Monday, February 11, 2008

Sub-cycles

I've now created a diagram showing the basic government-transportation-choice cycle and some of its consequences, and another one showing its interaction with land use and relative quality of life. Now here's one showing two sub-cycles involving carnage and corporate profit.



In words, government priorities largely determine land use and the relative quality of transportation modes. These in turn cause more or less carnage. The carnage, along with land use and relative quality, determine individual choice of mode.

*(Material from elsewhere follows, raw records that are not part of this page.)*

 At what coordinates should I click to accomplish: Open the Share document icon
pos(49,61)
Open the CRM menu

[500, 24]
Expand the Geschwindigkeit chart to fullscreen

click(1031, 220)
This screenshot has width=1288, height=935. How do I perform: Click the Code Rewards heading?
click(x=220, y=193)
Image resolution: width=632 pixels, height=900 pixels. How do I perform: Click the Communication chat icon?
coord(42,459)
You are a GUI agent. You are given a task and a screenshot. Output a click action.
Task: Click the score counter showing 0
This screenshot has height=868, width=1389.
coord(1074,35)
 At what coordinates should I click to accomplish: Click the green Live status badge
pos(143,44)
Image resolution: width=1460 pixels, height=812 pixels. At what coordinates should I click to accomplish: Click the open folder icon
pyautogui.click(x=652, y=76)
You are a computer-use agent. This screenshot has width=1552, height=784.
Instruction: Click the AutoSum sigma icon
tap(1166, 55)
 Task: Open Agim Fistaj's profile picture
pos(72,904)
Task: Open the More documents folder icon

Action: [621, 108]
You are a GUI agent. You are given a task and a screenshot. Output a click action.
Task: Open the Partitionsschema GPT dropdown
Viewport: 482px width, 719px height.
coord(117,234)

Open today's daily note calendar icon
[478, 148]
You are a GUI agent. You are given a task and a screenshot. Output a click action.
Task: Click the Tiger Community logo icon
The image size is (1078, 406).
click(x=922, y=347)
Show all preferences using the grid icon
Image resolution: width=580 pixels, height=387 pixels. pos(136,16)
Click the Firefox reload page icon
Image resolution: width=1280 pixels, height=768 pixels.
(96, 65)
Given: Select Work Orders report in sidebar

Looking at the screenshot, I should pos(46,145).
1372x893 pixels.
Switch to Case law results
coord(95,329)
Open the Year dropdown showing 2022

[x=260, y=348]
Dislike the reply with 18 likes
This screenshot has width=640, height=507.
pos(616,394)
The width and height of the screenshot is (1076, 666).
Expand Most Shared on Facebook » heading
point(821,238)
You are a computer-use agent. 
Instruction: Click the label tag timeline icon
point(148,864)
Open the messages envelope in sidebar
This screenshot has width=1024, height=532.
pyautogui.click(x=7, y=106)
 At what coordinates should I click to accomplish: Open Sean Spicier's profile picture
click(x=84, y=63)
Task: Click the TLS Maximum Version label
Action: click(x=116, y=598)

There is another sub-cycle involving corporate profit. The extent to which people use a given transportation mode influences the degree to which they buy goods and services related to this mode (primarily cars and car stuff, but also patronizing newsstands, reading subway ads, etc.). In turn, the profit encourages corporations to market not just the goods and services, but the modes themselves, and to influence governments to invest in the modes that are more profitable for them. The government also buys contracts to subsidize the creation, maintenance and expansion of transportation infrastructure, contributing to corporate profits, and the corporations will be more likely to influence individual choices and government priorities to get contracts for the more profitable modes.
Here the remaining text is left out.